# Custom Builders Left Out of eBike Tax Credit



## PHeller (Dec 28, 2012)

It’s looking like this $900 tax credit for ebikes under $4000 is going to be a huge boom for the industry, but I can’t help but wonder about how little this might help our domestic manufacturing.

Most ebikes are produced entirely overseas, and supply chain issues have really impacted meeting demand across the world.

furthermore, from a carbon footprint standpoint, it’d be better if that credit could be used for eBike kits as well. It’d keep less old bikes out of the landfill.

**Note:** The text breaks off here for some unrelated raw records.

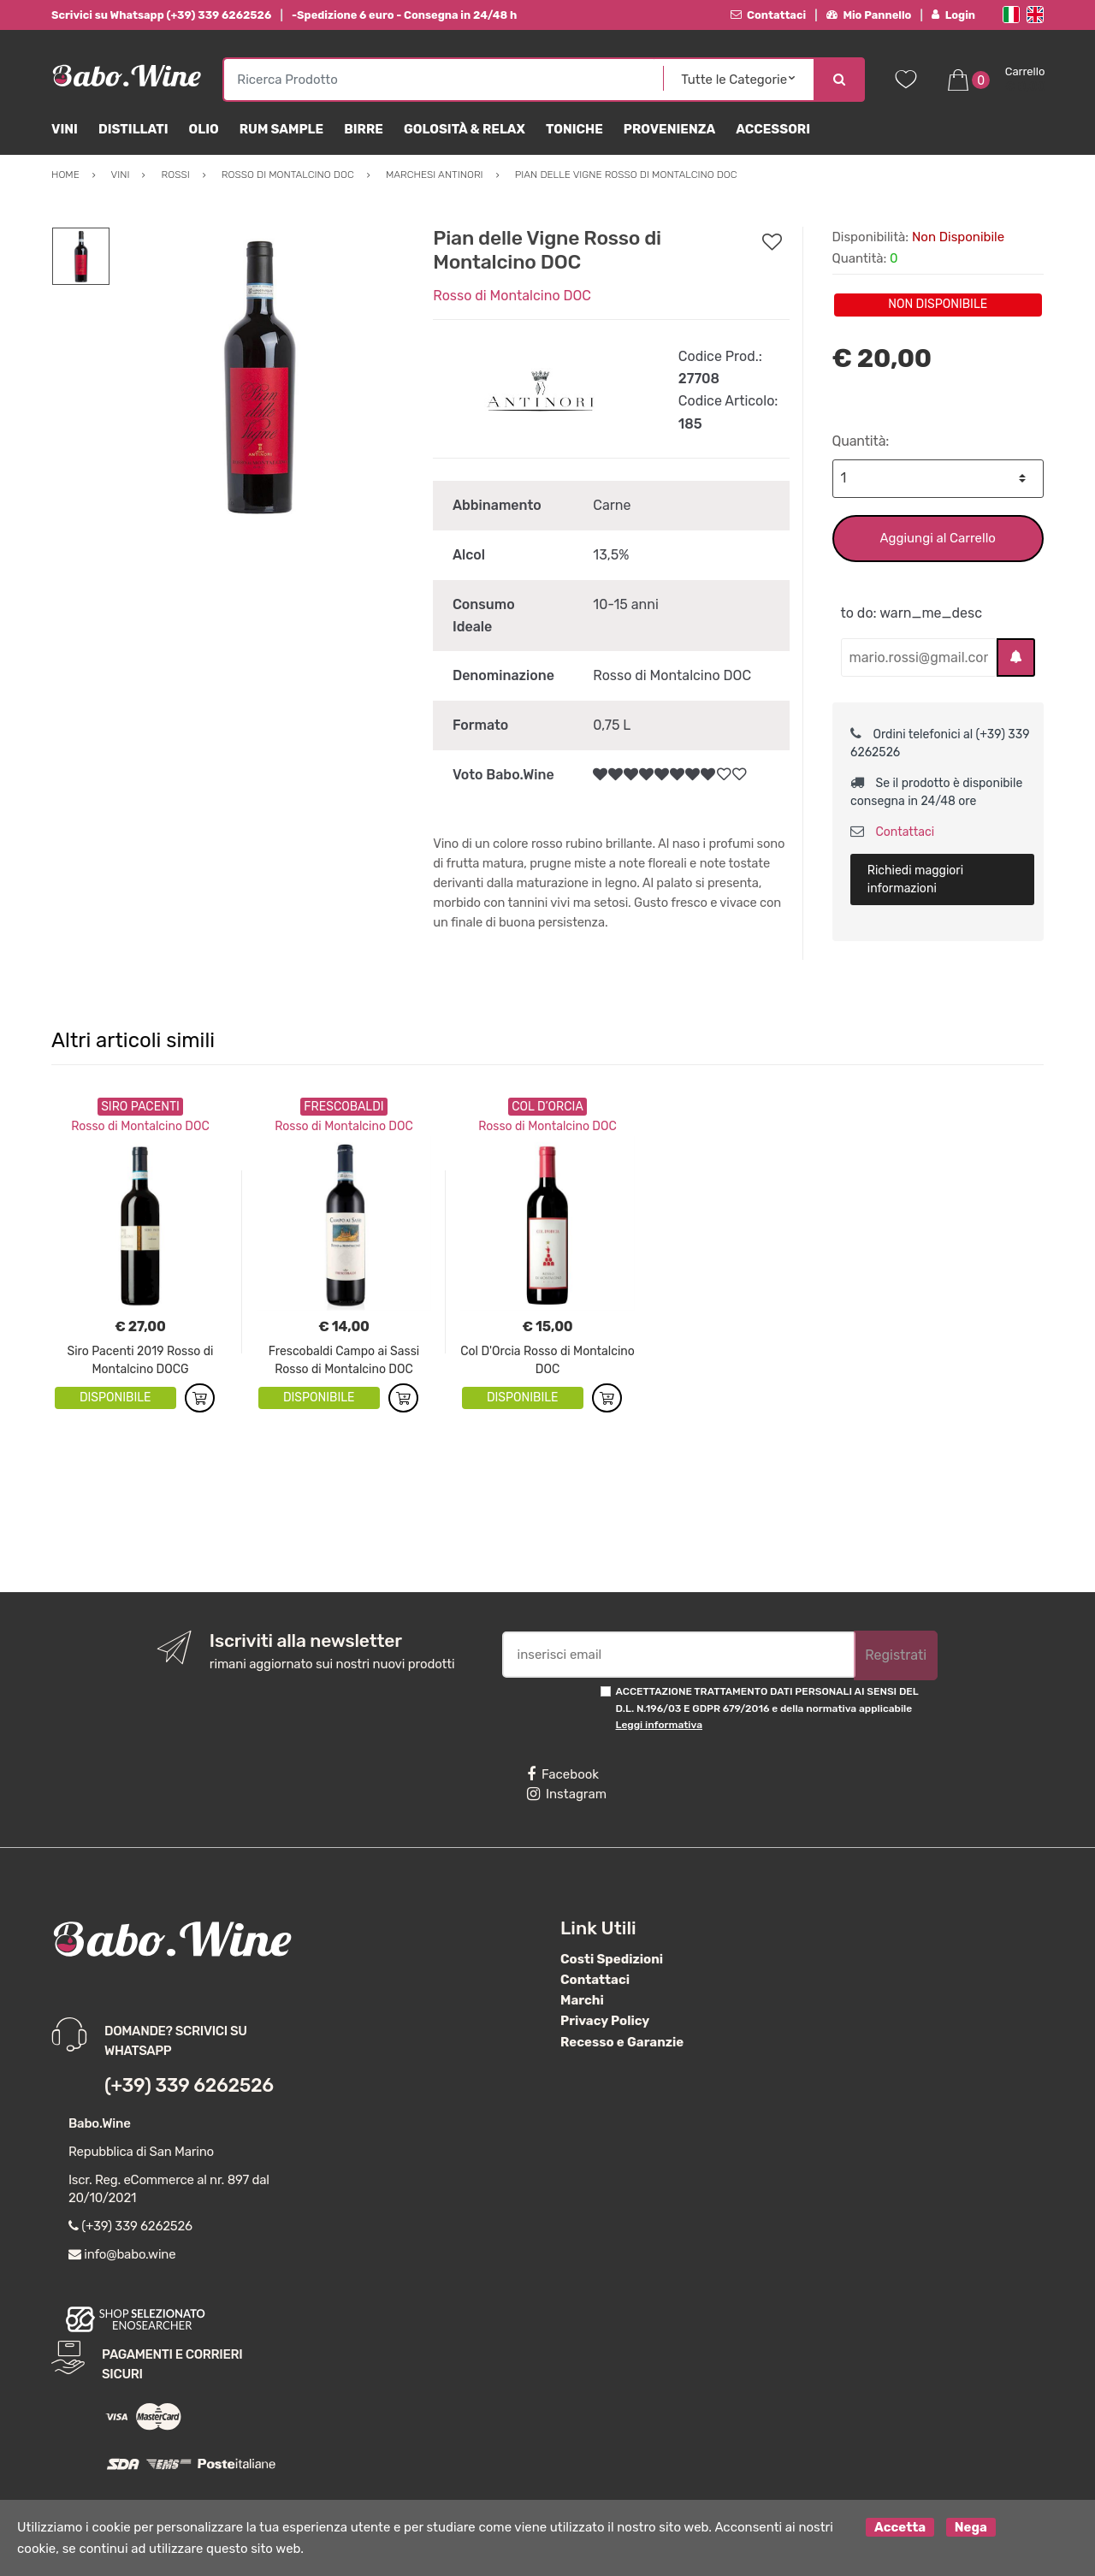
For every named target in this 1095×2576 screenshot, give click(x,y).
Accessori (773, 129)
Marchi (582, 2000)
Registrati (895, 1655)
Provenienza (669, 129)
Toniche (574, 129)
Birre (363, 129)
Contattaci (769, 15)
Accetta (900, 2527)
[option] (258, 375)
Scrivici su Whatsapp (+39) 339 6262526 (161, 15)
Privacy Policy (604, 2020)
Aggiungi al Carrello (938, 538)
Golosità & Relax (464, 129)
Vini (64, 129)
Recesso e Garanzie (622, 2042)
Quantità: (861, 441)
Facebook (563, 1774)
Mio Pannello (868, 15)
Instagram (567, 1794)
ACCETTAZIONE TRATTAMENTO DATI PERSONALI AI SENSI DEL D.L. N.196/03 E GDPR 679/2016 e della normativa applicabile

Where I’m specifically interested is in USA based custom frame builders. Granted there are many out there who have no interest in building an eBike, but there are plenty who might. Will their products be eligible for these tax credits?


----------



## Jack7782 (Jan 1, 2009)

PHeller said:


> It’s looking like this $900 tax credit for ebikes under $4000 is going to be a huge boom for the industry, but I can’t help but wonder about how little this might help our domestic manufacturing.
> 
> Most ebikes are produced entirely overseas, and supply chain issues have really impacted meeting demand across the world.
> 
> ...


I think the goal is to reduce the use of cars, not enthusiast bikes, especially MTBs that are for leisure activities. Think how festive this year's Christmas party will be at Aventon in SoCal and Rad in Seattle


----------



## PHeller (Dec 28, 2012)

Plenty of custom builders can make city bikes and utility bikes.

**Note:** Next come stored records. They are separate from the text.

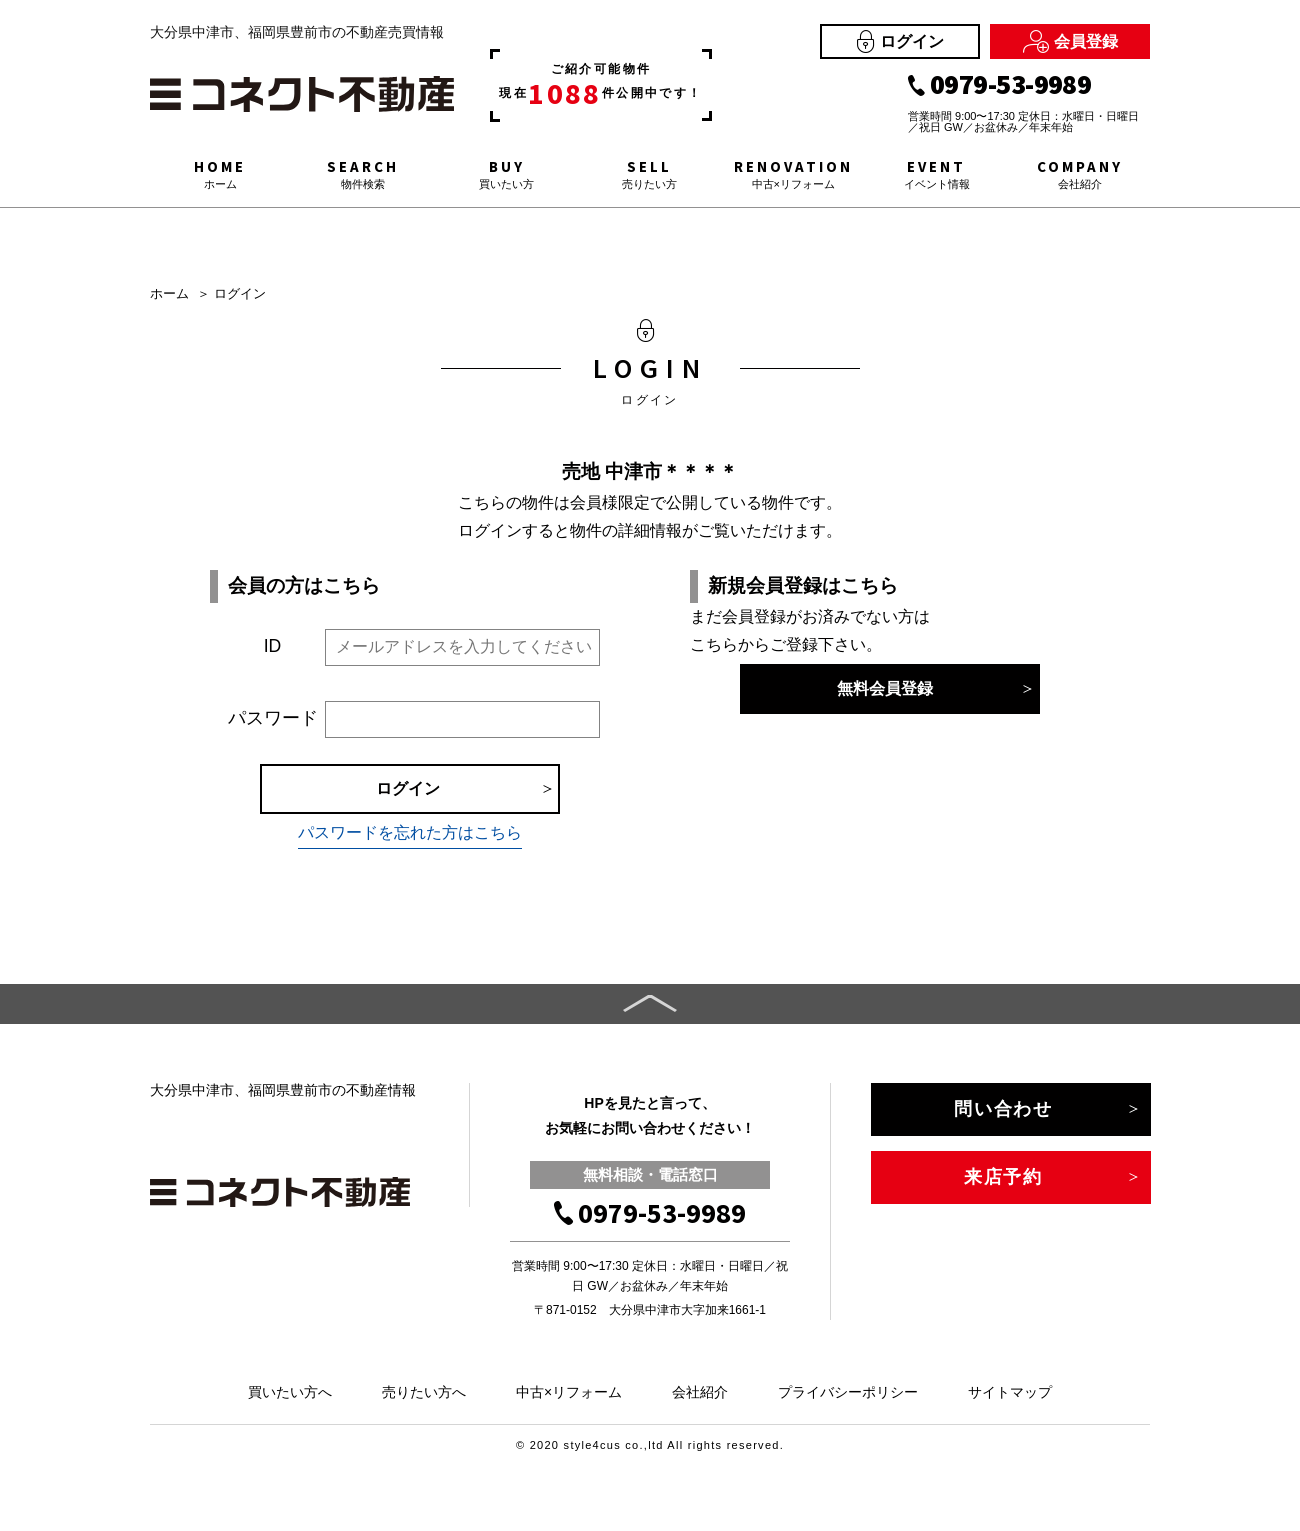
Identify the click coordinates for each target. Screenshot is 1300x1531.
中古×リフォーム (569, 1392)
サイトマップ (1010, 1392)
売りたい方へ (424, 1392)
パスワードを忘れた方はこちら (410, 832)
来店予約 (1003, 1177)
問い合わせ (1003, 1109)
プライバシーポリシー (848, 1392)
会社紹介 (700, 1392)
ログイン (900, 41)
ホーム (169, 293)
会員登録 (1070, 41)
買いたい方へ (290, 1392)
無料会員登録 (885, 688)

It's a shame that Aventon and Rad will be celebrating while sending the vast majority of their proceeds overseas, and then undoubtedly waiting for months for their products to arrive on carbon intensive container ships. I hope they pay their warehouse and customer service people good wages to live in the high COL areas for which they are located.

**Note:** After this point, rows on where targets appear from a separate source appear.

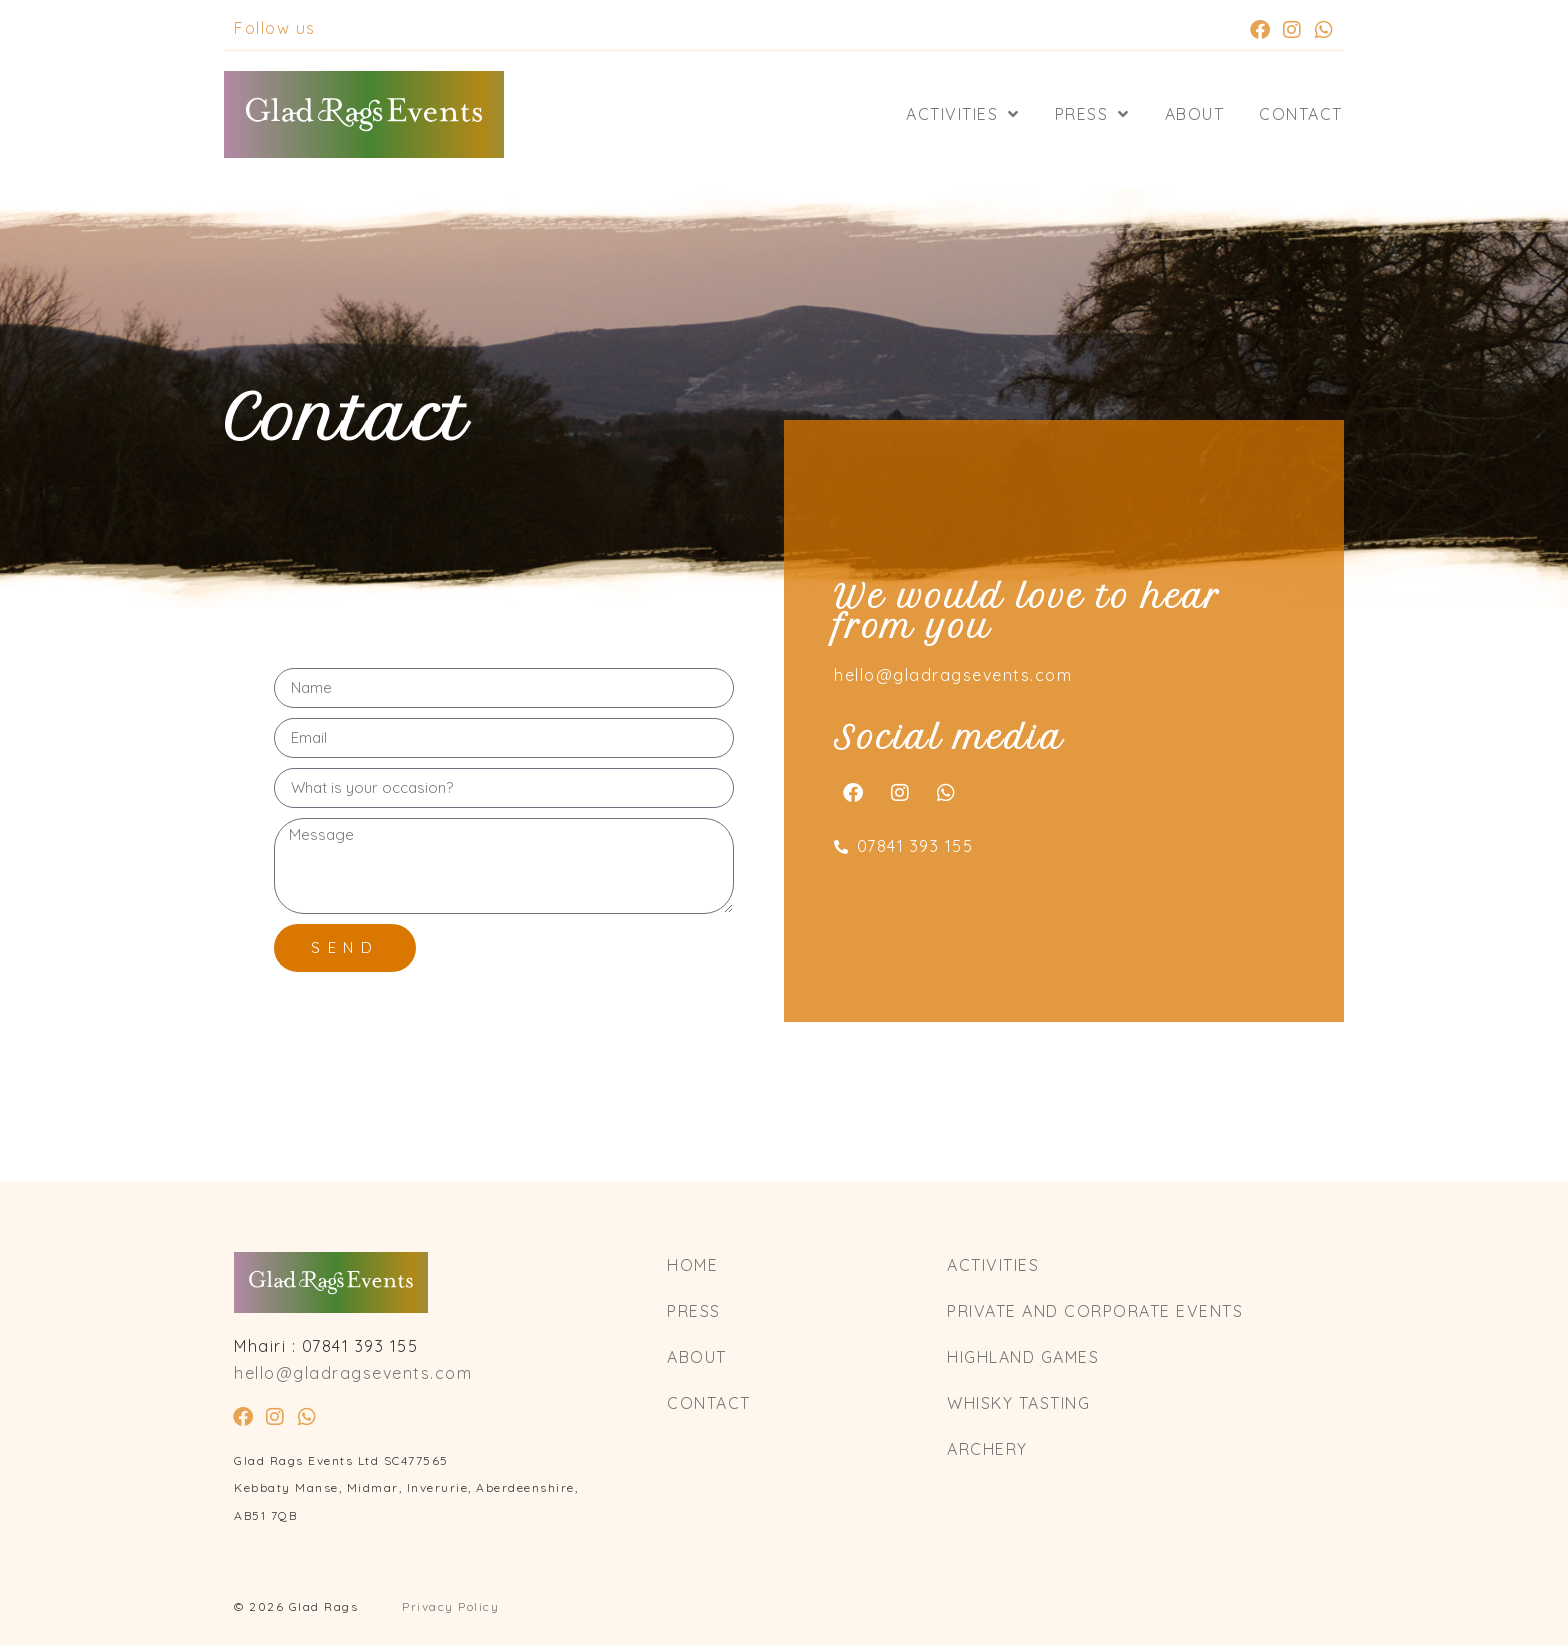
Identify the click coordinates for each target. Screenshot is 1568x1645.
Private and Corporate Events (1095, 1311)
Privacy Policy (450, 1606)
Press (1092, 114)
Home (692, 1265)
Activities (963, 114)
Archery (987, 1449)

Very often, these types of "consumer incentive" tax credits end up growing just a few businesses substantially, making the owners of those businesses wealthy, but doing no real improvements for the larger economy.

EDIT/UPDATE: Just found a news article saying that Rad bikes is actually investing $145 million into "North American Production" - but didn't say what that production would be. It could be assembly, logistics, etc. I hope they are producing frames, but I won't hold my breath.


----------